Eleven studies were identified that looked at conditions with proven transmissibility by transfusion (category IV). Of these, five studies found evidence showing that the following risk factors were significantly associated with transmission of infections: (history of) hepatitis, sexually transmitted diseases in males, and being HBV or HCV positive in males.^{21,23,24,27,48}

Thirty-four studies were relevant for conditions including exposure to conditions with proven transmissibility by transfusion (category V), of which 21 performed a multivariate analysis. Significant risk factors identified in multiple studies were previous blood transfusion, (history of) injectable or intranasal drug use, tattoo, living in a closed institution (prison or juvenile detention), sex with a drug user, contact with blood from another person, body piercing, acupuncture, major or minor surgery, hospitalization, sexual promiscuity, MSM, and occupational exposure.^{20,21,23,24,27,28,33,34,37,38,41–46,48,49,51,52}

Regarding conditions with possible or unknown transmissibility by transfusion (category VI), three studies were identified. However, none of these studies performed multivariate statistical analyses.

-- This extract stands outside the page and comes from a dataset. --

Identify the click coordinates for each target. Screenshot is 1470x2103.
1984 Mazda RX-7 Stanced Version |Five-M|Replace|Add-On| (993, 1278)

Univariate analysis showed that jaundice and elevated alanine aminotransferase are significant risk factors for infections.^26,36

No studies were identified for category II (conditions that may interfere with the feasibility of the donation procedure), category III (conditions that may affect the quality of blood products), and category VII (conditions including exposure to conditions with possible or unknown transmissibility by transfusion) of the deferral criteria.

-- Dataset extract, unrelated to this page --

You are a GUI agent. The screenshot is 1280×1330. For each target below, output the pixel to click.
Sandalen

Health technology assessments

Three cost-effectiveness analyses concerning blood donor exclusion criteria were identified (Table 2). In the first study, the cost-effectiveness of the entire medical questionnaire (currently used in the Netherlands, ie, the Donor Health Questionnaire) was investigated. It was found that the incremental cost-effectiveness ratio for the Donor Health Questionnaire (including costs for deferred donors) on preventing TTIs was €1,449,005 (95% confidence interval: €669,439–€3,145,961). Hence, it was concluded that this medical questionnaire is not a cost-effective tool to further reduce TTIs, although its role in self-selection precludes abandoning the medical questionnaire.¹⁷ In the second study, the cost-effectiveness of using a medical questionnaire (followed by polymerase chain reaction [PCR] testing) specifically for malaria was estimated via a decision analysis model. Compared to not using a medical questionnaire, the incremental cost-effectiveness ratio was $6,463 per case of malaria averted when using the medical questionnaire followed by PCR.³⁰ A third analysis was a cost-benefit analysis with an implicit valuation of Israel’s decision (in 1990s) to exclude blood donations from Ethiopian immigrants, due to the high prevalence of HIV infection in this community relative to the rest of the Israeli population. This analysis demonstrated that this exclusion policy could not be considered as justifiable on public health grounds if the annual social exclusion costs exceed $218,000 per year or $3.63 per Ethiopian immigrant.⁵⁶

Another form of cost is the impact of temporary deferral on donor retention with the subsequent need to attract new donors. Several studies have demonstrated that even short-term deferral may have a significant impact on the return rate.^57–60 In our own donor population, 42% of temporarily deferred donors – all reasons – in 2012 did not return within a 3-year period after donation as compared to 30% of eligible donors.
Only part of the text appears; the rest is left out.